DMG (Data system trouble)takahiro.yamamoto - 20:49 Saturday 15 October 2022 (22520)
Print this reportReplacement of data transfer servers was failed[Kanda, YamaT]
We tried to replace a data transfer server as a new system but it didn't work well due to the problem of a write speed of NFS.
----- k1fw1 saves data files on the disk of hyades-1 via NFS in current system. Because hyades-2 was prepared as a part of the system-B which was a data transfer and storing system at Kashiwa, we tried to change the writing destination of k1fw1 from hyades-1 to hyades-2.
But daqd hung up repeatedly when k1fw1 mounted the disk on hyades-2 because a write speed is not enough. k1fw0 can write down frame files to the disk on hyades-0 (current size is ~400MB per a 32-second long file) within 10 second and k1fw1 can do on hyades-1. On the other hand, k1fw1 spent ~120s to write down frame files to the disk on hyades-2.

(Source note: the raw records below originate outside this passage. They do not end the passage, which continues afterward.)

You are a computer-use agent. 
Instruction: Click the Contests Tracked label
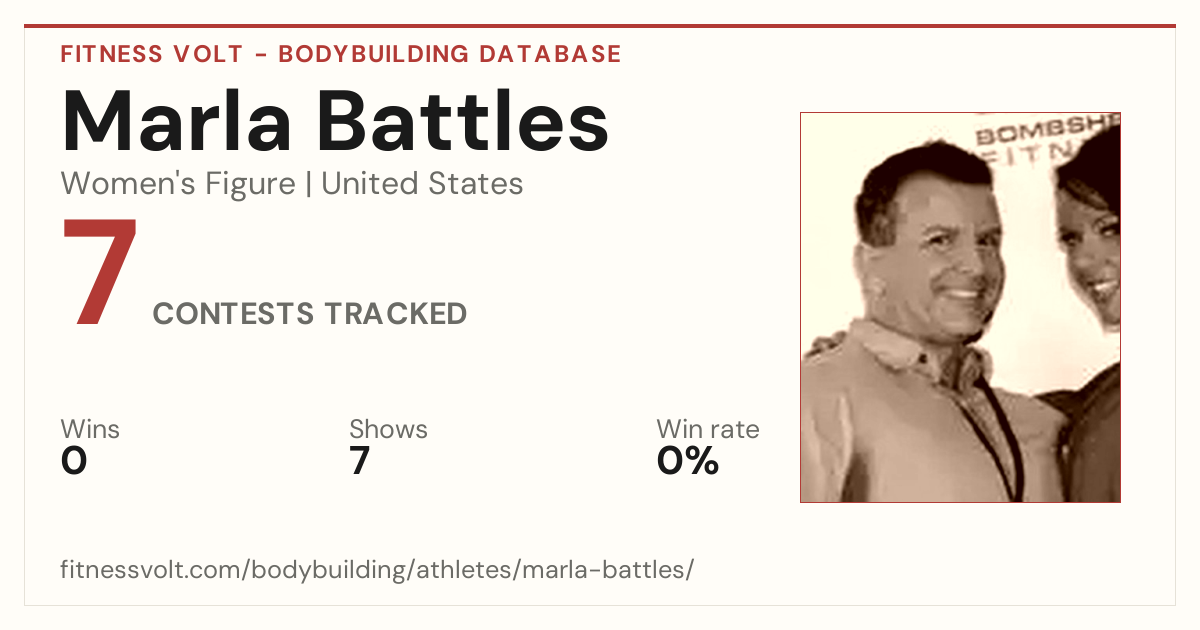pyautogui.click(x=310, y=314)
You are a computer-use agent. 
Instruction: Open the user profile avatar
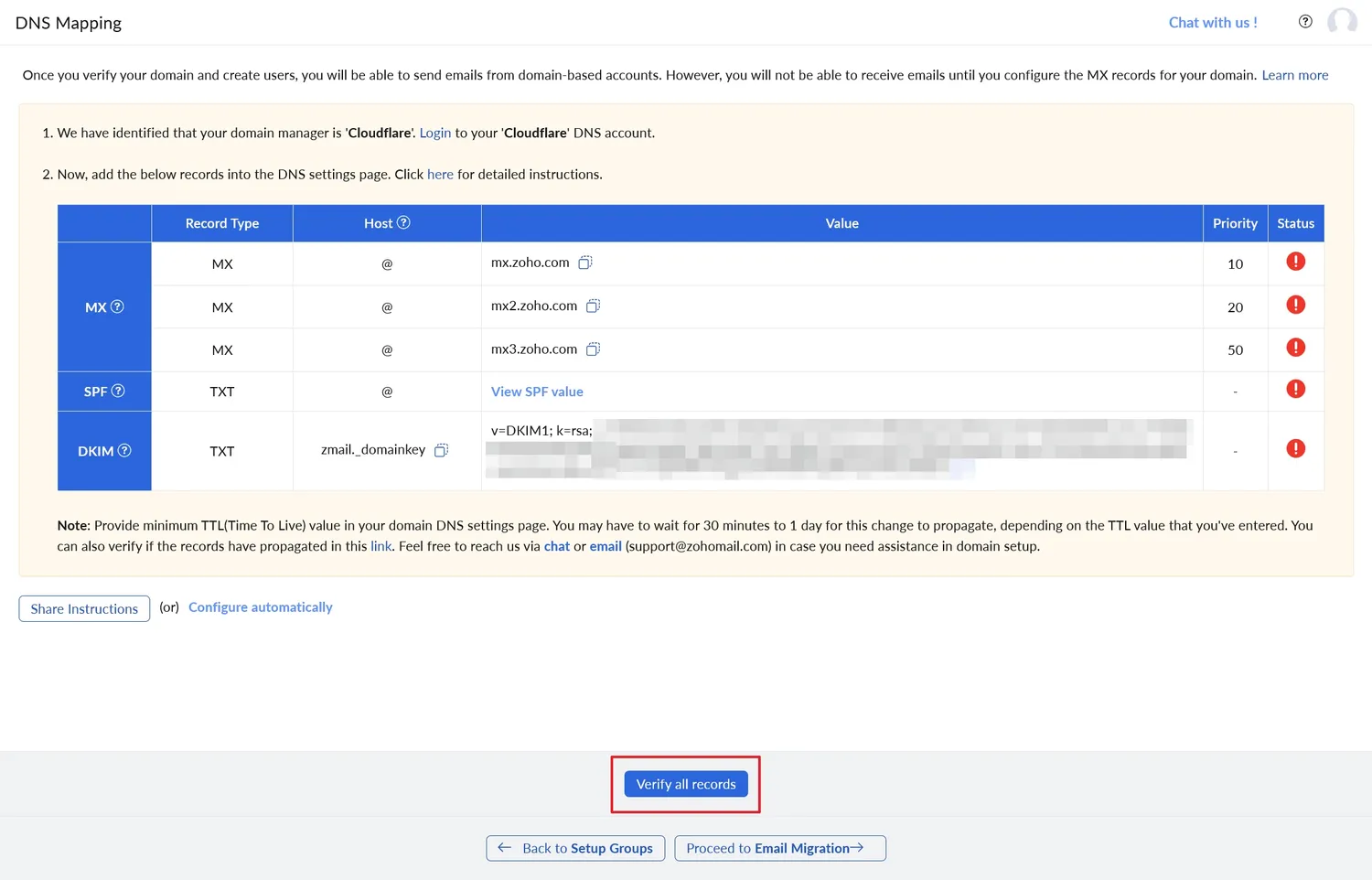tap(1342, 21)
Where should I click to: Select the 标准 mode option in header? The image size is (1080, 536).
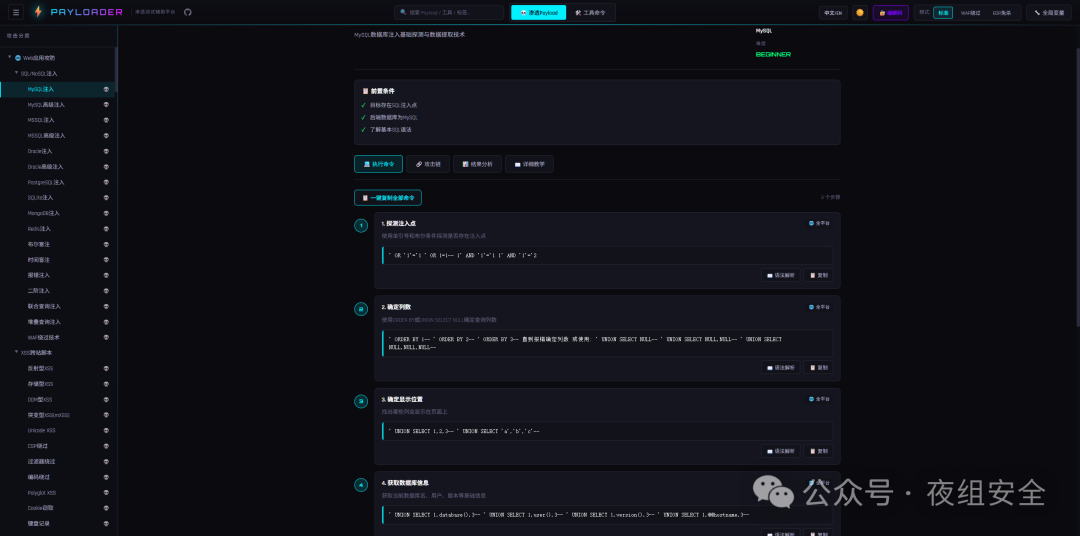[942, 13]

We tried to some types of settings for NIC, NFS and firewall, but writing speed was not improved. NIC is surely linked up as 10Gbps and MTU is set properly as a jumbo frame. NFS settings is just a copy of hyades-1 (of course same as hyades-0). Because there is no change on the frame writer, this problem doesn't seem on daqd softwares. It may be a problem on the compatibility of the hardware between old and new systems.
I will investigate them and tried to replace again on the next maintenance day.
Comments to this report:
takahiro.yamamoto - 20:43 Saturday 22 October 2022 (22628)
Print this reportI tried some tests of a new disk server again, but writing speed didn't improved.
----- There was no improvement by replacing SFP and/or optical fiber cable. Writing speed on the new disk server still ~120s/file.
I also measured the writing time of cp command. Writing speed to NFS region is ~10s/file. In the case of current system, it takes ~3s. So copy to the new server is also slightly slower than one to the current server. But it's only a few time slower. I'm not sure why daqd process on the new disk is ~50 times slower than on the current system.
By the way, these tests takes 30min~1hrs. per 1 trial. Half day is not enough. I can do only a few trial in half day because there are some interruptions.
nobuyuki.kanda - 20:57 Saturday 22 October 2022 (22630)
Print this report
Thanks a lot for testing new server connection.
I'm not sure why daqd. Can we confirm a code of wrting frame ?, i.e. certeain is it 'framewrite' ? or some C functions?
I'll try to find some reason on the function/method of writing to nfs.